# [PROBLEM DESCRIPTION]
In the data below, find the line with "This screenshot has height=712, width=1265." and the line with "Select column D header", then restate both and every line between them exactly, minus the pictures.

━━━━

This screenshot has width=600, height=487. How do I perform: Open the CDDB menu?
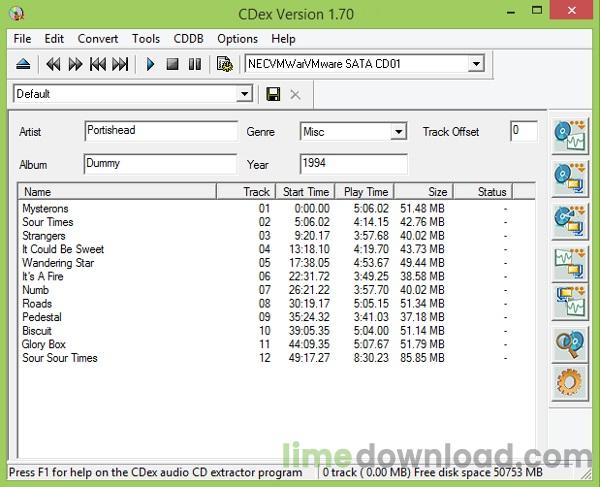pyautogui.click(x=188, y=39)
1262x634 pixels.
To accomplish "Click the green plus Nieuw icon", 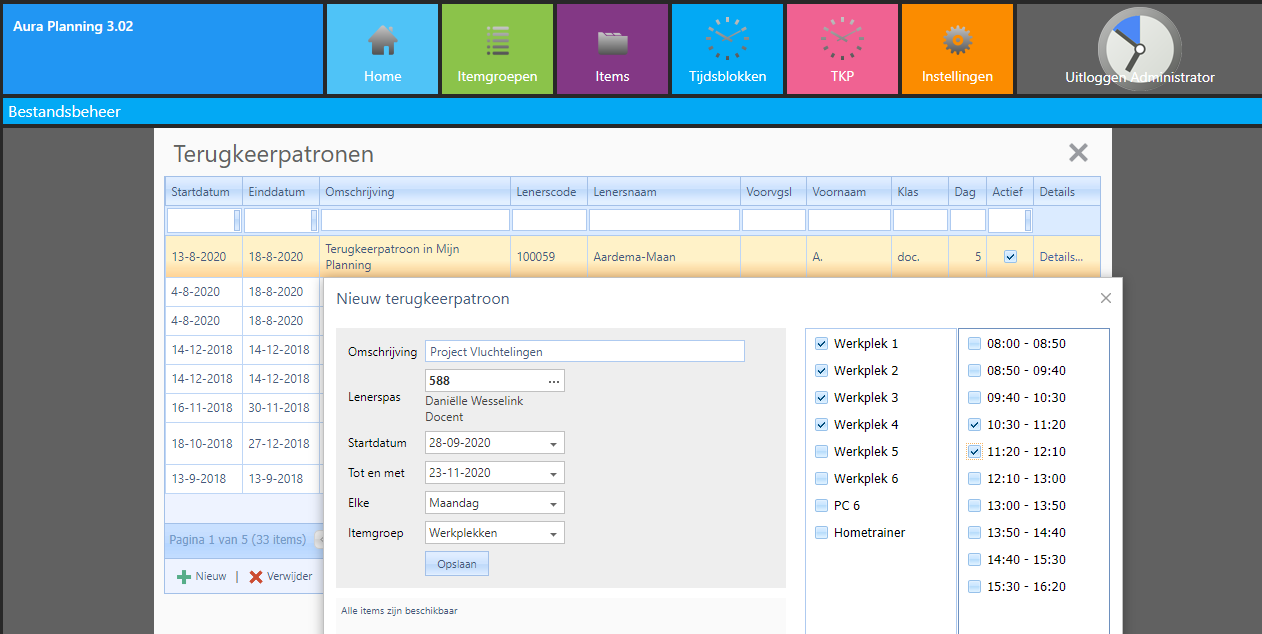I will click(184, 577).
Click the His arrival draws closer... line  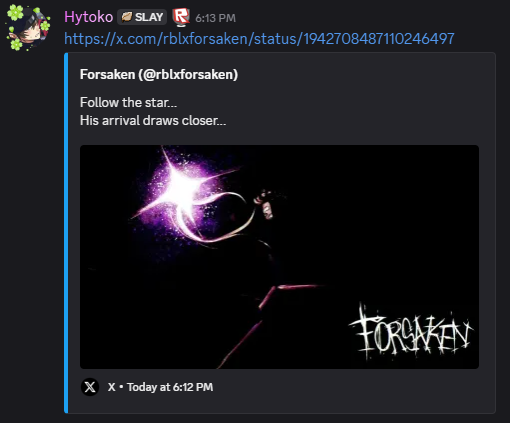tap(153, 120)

━━━━

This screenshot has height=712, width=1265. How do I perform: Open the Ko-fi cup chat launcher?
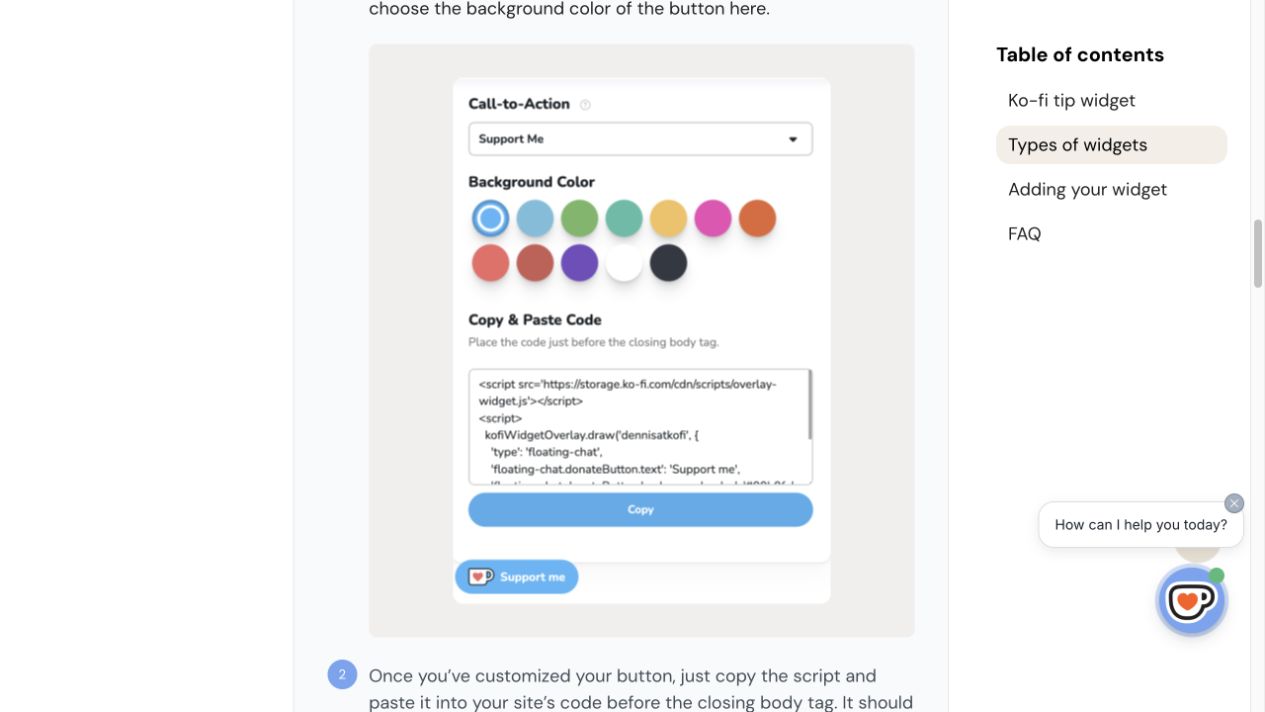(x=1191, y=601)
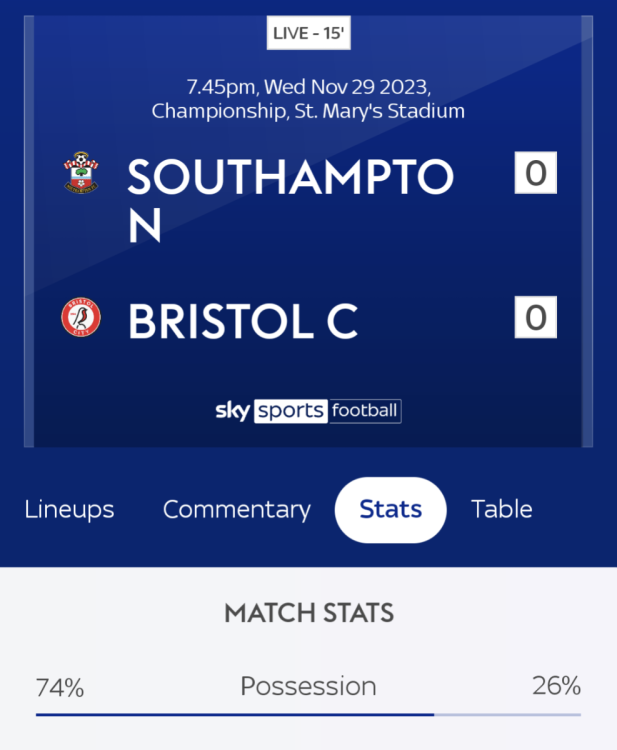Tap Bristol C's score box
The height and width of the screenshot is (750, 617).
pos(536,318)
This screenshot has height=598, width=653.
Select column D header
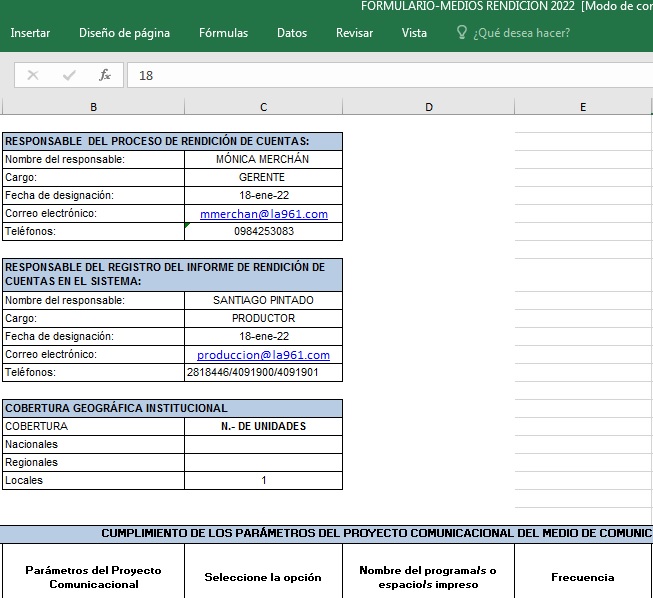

━━━━

# [OUTPUT FOR THIS EXERCISE]
This screenshot has height=712, width=1265. How do I perform: Open the Ko-fi cup chat launcher?
(x=1191, y=601)
Tap Bristol C's score box
The height and width of the screenshot is (750, 617).
pos(536,318)
This screenshot has height=598, width=653.
Select column D header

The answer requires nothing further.